WHAT IS EXPECTED - When the line containing "Business Background (522, 255)" is found in the data below, copy it and each line after it through the line containing "Integrations (335, 2391)", exactly and with no others.

(RECORDS PROVIDED)

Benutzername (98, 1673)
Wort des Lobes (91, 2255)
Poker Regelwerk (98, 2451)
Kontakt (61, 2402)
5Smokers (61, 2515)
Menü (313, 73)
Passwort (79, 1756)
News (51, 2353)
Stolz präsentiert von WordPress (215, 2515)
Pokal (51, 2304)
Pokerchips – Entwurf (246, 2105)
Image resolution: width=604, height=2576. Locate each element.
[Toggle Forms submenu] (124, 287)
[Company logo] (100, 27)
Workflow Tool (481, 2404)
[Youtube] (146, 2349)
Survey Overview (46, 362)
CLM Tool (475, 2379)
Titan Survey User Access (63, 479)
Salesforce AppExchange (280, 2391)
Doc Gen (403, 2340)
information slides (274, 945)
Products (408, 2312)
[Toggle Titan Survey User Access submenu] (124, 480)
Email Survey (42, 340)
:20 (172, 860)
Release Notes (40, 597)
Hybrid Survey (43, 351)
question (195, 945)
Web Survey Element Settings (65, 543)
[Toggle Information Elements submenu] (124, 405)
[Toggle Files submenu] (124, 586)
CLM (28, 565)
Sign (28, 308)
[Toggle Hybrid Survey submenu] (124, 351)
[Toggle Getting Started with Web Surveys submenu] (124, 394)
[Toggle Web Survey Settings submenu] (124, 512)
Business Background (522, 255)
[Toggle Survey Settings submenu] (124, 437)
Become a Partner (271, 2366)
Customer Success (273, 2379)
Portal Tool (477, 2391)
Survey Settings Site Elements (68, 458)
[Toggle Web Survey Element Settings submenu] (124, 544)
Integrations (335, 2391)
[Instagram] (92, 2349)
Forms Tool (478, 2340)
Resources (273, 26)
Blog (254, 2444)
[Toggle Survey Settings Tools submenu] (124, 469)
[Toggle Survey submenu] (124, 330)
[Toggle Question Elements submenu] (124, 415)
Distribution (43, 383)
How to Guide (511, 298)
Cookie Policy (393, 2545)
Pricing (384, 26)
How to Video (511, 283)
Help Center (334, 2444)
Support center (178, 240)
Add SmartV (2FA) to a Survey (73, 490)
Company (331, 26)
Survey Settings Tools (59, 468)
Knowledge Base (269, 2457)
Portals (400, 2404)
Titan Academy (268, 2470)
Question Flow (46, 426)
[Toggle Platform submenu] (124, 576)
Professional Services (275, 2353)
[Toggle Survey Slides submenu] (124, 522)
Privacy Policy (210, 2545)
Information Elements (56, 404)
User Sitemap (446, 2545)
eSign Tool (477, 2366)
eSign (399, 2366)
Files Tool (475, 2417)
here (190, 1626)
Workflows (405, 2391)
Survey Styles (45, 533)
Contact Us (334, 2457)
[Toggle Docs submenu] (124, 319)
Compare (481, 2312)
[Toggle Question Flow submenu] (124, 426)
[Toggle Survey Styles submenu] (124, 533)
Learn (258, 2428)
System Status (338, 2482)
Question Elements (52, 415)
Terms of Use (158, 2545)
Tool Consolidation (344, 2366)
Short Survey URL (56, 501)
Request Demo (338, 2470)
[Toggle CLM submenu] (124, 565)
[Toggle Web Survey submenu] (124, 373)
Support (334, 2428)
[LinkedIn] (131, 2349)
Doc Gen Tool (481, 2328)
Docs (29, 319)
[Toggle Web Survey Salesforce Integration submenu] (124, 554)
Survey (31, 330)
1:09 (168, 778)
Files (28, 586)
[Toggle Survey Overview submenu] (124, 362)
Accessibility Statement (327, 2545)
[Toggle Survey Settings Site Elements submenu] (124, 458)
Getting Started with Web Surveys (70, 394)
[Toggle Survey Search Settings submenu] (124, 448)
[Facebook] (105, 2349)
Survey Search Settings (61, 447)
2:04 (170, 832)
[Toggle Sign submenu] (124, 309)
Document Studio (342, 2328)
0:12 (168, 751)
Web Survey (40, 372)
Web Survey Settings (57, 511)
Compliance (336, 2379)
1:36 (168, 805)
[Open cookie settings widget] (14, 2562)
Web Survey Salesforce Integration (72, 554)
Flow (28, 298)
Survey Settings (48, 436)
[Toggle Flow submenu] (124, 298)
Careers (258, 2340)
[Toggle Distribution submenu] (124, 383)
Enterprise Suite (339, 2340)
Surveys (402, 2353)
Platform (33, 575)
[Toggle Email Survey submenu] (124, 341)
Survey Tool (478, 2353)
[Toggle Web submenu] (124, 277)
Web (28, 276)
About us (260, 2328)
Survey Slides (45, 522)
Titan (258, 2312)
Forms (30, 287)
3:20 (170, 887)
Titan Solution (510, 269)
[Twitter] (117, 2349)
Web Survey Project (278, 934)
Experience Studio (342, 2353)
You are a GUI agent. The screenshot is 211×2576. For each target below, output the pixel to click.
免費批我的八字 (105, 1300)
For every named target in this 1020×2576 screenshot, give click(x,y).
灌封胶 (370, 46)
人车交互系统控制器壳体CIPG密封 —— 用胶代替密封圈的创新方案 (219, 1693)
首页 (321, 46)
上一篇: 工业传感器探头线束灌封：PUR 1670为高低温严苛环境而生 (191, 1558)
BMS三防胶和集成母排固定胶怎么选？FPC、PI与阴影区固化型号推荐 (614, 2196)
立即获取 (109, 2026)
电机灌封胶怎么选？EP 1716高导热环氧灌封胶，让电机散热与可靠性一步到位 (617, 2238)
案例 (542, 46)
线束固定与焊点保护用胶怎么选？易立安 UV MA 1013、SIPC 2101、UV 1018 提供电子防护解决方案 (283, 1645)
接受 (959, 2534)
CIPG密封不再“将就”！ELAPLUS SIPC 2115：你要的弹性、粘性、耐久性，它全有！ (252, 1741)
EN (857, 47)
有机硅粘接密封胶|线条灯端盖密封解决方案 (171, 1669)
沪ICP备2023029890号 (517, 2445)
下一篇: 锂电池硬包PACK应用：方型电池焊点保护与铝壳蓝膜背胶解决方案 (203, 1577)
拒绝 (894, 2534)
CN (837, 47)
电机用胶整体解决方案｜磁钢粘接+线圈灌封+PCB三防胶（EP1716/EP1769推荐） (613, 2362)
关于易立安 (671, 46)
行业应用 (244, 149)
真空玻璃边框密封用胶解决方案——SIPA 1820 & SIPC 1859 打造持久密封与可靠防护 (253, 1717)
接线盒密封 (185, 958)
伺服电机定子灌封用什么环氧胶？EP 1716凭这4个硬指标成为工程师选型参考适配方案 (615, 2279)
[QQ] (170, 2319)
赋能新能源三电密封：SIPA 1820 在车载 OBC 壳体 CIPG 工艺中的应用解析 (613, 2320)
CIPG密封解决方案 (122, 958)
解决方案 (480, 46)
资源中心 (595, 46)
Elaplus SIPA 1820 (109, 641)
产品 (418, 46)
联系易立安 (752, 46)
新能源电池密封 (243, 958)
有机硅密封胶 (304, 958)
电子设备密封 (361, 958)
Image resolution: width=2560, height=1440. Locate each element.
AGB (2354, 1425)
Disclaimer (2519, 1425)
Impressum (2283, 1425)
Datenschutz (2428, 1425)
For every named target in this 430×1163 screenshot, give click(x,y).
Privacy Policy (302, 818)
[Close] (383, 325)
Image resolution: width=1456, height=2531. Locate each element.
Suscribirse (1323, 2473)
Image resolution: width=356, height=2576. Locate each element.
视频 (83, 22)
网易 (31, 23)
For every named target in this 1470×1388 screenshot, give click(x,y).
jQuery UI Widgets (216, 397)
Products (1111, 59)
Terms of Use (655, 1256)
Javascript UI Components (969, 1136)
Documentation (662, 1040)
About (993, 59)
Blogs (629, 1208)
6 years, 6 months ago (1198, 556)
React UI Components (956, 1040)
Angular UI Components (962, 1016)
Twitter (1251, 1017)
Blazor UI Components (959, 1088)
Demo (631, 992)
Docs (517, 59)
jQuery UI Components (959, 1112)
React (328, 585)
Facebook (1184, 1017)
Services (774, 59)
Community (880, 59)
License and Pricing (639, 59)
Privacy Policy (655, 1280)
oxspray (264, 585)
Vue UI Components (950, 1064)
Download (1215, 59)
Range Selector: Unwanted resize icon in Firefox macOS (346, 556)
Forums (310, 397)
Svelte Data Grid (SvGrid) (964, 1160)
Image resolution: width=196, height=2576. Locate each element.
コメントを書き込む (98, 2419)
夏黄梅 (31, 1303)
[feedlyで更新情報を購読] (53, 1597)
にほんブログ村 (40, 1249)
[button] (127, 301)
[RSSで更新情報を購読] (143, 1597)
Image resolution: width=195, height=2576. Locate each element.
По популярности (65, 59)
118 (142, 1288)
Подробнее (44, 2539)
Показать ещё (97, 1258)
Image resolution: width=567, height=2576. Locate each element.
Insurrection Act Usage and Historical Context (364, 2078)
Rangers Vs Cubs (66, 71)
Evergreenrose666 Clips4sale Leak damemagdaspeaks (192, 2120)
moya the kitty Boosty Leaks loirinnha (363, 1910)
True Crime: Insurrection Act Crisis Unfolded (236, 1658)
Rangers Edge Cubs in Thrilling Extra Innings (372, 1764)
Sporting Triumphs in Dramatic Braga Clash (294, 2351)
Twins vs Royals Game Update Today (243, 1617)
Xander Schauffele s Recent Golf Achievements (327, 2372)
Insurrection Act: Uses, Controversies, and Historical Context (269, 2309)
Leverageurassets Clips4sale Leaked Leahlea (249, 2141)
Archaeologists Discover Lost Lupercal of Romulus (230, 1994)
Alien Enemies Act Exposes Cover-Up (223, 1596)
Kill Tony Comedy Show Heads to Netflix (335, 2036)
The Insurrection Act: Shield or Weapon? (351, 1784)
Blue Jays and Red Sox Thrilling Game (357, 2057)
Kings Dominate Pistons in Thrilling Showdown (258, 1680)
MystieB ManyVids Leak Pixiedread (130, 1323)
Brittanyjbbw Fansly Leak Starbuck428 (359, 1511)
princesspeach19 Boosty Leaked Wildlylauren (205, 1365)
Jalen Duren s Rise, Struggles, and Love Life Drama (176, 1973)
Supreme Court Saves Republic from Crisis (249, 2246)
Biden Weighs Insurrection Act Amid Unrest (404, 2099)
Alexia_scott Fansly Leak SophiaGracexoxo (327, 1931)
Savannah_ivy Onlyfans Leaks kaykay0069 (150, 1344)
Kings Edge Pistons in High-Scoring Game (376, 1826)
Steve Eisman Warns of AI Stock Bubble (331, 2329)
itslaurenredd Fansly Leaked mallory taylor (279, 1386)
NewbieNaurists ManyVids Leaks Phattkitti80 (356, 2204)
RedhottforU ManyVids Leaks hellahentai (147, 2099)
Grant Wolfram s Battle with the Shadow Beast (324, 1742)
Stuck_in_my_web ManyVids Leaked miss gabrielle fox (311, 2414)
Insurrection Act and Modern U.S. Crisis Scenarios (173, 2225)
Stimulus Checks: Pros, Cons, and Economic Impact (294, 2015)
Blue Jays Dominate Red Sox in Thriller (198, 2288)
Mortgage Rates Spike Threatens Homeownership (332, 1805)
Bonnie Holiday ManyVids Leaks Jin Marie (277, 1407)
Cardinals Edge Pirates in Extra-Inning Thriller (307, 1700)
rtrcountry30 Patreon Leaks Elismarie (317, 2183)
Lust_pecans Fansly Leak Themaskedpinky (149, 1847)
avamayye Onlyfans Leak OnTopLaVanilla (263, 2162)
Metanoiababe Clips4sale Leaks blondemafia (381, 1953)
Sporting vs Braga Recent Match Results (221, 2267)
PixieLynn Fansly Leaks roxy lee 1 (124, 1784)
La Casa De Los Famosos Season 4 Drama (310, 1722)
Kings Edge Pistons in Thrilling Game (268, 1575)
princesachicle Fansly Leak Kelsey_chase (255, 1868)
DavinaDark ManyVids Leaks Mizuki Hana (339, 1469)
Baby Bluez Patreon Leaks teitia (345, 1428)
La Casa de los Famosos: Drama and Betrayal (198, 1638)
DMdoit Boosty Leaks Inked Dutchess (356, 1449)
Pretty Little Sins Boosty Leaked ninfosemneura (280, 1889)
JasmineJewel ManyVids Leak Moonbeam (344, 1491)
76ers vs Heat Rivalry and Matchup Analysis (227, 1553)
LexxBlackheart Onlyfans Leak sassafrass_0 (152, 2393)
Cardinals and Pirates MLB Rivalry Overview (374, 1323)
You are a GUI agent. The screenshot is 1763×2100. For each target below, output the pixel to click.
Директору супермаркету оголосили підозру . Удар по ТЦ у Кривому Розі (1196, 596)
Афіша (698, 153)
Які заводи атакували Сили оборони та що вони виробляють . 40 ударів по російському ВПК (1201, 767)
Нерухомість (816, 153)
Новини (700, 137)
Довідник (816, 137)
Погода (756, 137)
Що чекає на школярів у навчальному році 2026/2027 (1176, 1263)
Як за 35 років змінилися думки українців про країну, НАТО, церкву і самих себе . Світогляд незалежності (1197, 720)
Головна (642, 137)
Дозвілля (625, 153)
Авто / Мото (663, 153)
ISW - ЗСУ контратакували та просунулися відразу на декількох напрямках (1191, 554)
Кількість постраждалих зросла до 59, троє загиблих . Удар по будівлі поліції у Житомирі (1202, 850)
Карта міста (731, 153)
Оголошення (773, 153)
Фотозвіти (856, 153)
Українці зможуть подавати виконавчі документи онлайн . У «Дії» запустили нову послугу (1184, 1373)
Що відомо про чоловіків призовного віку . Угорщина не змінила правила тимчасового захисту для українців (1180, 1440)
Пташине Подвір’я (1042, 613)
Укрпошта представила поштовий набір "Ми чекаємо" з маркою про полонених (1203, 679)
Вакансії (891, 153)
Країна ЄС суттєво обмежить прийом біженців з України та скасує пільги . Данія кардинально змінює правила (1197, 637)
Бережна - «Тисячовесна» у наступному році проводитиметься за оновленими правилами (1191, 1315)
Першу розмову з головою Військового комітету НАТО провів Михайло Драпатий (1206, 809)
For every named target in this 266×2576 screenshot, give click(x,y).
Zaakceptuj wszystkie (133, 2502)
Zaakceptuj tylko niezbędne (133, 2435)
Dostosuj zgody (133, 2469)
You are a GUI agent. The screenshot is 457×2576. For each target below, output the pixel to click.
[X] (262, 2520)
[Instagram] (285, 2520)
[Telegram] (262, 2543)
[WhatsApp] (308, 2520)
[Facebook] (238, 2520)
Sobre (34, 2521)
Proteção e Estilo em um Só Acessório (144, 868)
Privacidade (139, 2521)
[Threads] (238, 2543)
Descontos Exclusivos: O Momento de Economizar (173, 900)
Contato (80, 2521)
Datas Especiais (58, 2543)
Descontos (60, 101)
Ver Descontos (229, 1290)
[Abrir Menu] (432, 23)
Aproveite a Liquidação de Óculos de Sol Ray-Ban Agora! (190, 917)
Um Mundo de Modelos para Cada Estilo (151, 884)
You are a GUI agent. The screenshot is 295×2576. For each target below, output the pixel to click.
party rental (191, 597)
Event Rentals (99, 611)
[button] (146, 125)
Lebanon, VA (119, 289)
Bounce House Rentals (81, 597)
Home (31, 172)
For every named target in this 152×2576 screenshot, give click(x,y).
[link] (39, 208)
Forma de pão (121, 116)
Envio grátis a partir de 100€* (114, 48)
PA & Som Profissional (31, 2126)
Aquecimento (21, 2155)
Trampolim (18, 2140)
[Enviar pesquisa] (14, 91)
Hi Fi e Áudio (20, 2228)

(End RECORDS PROVIDED)

SOLUTION TO THIS PROBLEM -
Business Background (522, 255)
[Toggle Survey Settings submenu] (124, 437)
Become a Partner (271, 2366)
Customer Success (273, 2379)
Portal Tool (477, 2391)
Survey Settings Site Elements (68, 458)
[Toggle Web Survey Element Settings submenu] (124, 544)
Integrations (335, 2391)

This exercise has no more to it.